I would like to prove that if the function $f : D \rightarrow \mathbb{R}$ is continuous, and the function $|f| : D \rightarrow \mathbb{R}$ is defined by $|f|(x) = |f(x)|$ for all $x$, then the function $|f| : D \rightarrow \mathbb{R}$ is also continuous.

I think that the correct way to do to this is to use the fact that for two functions $f : D \rightarrow \mathbb{R}$ and $g : U \rightarrow \mathbb{R}$ such that $f(D)$ is contained in $U$, the composition of functions, $g \circ f: D \rightarrow \mathbb{R}$ is continuous if $f$ and $g$ are continuous.

So, does that mean to prove my original assertion, I should introduce a new function $f : D \rightarrow \mathbb{R}$ defined and $g : D \rightarrow \mathbb{R}$ defined by $g(x) = |x|$. Then, I should prove that $f$ and $g$ are continuous, and by the continuity of composition of functions, I can conclude that $g \circ f$ is continuous, which completes my proof?

I don't know if $f$ and $g$ should be defined on $D$, though. I believe that now I just need to show $g$ is continuous to complete my proof.
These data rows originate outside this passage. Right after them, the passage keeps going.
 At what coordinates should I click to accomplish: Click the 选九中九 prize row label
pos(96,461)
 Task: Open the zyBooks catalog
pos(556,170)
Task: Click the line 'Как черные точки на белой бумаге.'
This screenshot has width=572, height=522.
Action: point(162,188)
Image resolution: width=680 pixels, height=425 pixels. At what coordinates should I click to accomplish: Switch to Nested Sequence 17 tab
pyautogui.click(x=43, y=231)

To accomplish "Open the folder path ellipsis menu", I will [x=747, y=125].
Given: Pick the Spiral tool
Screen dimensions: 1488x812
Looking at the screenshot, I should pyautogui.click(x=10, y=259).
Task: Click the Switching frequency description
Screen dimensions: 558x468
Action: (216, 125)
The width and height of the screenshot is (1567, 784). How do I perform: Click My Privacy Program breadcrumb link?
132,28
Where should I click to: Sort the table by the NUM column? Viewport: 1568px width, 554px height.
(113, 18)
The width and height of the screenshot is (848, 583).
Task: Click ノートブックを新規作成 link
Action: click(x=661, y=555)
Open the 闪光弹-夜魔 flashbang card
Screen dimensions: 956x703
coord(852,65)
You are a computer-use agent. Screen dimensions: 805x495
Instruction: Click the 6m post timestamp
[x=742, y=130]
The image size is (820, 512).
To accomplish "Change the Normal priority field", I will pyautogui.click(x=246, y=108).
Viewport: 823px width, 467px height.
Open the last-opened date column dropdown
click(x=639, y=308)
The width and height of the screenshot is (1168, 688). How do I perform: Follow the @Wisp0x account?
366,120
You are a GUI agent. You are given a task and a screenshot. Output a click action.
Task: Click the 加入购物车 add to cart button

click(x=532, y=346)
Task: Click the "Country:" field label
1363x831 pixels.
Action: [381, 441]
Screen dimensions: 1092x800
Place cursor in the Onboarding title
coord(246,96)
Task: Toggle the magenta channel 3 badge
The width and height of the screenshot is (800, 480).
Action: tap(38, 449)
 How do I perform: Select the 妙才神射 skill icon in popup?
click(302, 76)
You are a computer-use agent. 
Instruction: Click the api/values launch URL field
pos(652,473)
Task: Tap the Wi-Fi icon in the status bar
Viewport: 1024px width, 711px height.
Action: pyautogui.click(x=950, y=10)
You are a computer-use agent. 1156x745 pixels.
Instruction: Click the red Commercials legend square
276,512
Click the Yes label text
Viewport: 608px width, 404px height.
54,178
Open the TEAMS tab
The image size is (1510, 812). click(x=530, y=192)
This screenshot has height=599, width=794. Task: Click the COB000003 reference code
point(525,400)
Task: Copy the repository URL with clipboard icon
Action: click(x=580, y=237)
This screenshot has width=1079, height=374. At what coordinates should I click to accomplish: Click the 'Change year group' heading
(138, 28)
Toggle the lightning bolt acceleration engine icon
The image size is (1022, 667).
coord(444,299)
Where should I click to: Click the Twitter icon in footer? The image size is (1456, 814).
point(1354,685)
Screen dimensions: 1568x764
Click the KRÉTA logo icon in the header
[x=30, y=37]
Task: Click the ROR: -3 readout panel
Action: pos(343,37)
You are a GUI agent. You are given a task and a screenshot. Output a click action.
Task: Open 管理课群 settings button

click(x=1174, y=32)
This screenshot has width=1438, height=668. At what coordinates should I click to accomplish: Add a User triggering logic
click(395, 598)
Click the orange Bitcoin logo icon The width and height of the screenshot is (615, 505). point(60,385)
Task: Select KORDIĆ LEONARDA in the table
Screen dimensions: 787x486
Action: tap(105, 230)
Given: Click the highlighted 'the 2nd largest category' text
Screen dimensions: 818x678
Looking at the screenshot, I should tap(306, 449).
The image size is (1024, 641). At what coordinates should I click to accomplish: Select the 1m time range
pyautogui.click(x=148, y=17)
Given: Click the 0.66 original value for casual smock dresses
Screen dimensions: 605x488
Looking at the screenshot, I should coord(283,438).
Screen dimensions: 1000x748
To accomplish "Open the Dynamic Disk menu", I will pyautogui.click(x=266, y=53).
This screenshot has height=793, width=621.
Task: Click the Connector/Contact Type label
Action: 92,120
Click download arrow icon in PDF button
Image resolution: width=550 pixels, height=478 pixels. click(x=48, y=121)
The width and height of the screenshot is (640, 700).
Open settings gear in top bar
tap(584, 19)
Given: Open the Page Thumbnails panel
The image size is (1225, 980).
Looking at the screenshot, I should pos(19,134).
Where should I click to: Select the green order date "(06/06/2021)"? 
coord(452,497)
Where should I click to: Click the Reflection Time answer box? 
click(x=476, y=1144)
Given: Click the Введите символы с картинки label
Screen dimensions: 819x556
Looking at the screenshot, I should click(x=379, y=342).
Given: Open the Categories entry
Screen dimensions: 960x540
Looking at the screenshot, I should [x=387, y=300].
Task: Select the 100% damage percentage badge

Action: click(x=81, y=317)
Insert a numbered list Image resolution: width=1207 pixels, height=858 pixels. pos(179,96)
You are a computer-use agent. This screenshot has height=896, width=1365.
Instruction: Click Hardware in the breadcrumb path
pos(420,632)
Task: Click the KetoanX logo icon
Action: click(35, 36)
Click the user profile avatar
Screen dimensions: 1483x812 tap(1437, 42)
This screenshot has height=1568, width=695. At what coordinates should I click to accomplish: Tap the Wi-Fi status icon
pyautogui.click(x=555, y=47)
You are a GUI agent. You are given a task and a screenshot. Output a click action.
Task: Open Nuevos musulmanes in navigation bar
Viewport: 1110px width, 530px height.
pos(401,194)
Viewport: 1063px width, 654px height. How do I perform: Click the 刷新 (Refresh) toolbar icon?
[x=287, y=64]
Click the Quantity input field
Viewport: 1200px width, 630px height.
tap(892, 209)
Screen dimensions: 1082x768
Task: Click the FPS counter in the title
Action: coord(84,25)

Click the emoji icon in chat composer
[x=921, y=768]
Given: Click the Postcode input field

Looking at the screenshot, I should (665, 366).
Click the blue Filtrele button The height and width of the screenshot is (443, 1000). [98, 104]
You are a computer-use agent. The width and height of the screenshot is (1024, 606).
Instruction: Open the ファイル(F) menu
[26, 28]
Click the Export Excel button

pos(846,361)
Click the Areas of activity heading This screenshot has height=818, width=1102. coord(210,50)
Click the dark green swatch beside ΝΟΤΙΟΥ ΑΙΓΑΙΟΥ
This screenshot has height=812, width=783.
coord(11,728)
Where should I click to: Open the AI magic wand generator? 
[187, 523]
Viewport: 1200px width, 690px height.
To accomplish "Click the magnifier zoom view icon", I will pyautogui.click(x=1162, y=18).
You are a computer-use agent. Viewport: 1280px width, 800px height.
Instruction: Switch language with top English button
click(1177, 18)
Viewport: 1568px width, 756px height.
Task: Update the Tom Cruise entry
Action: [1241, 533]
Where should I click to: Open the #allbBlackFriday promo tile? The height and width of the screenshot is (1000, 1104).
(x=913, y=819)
Could someone please help me check this method, and help me with this exercise? This isn't a homework problem, I'd just like to learn some analysis on my own.

My attempt at the proof: First of all, here is the definition of continuity that I am following:

Definition: A function $f : D \rightarrow \mathbb{R}$ is said to be continuous at the point $x_{0}$ in $D$ provided that whenever $\{x_{n}\}$ is a sequence in $D$ that converges to $x_{0}$, the image sequence $\{f(x_{n}\}$ converges to $f(x_{0})$. The function is said to be continuous provided that it is continuous everywhere in $D$.

Lemma 1: The function $f : \mathbb{R} \rightarrow \mathbb{R}$ defined by $f(x) = |x|$ is continuous.

Proof of Lemma 1: Select a point $x_{0}$ in $\mathbb{R}$ and let $\{x_{n}\}$ be a sequence that converges to $x_{0}$. Then,

$$\lim_{n\to\infty}f(x_{n}) = \lim_{n\to\infty}|x_{n}| = |x_{0}| = f(x_{0}).$$

So, $f$ is continuous at $x_{0}$.

Proof of Assertion: Let $f : D \rightarrow \mathbb{R}$ and $g : D \rightarrow \mathbb{R}$ be functions, where $g(x) = |x|$. By our assumption, $f$ is continuous. Also, by Lemma $1$, $g$ is continuous. Therefore, by the continuity of composite functions, $(g \circ f)(x)$ is also continuous. This completes our proof.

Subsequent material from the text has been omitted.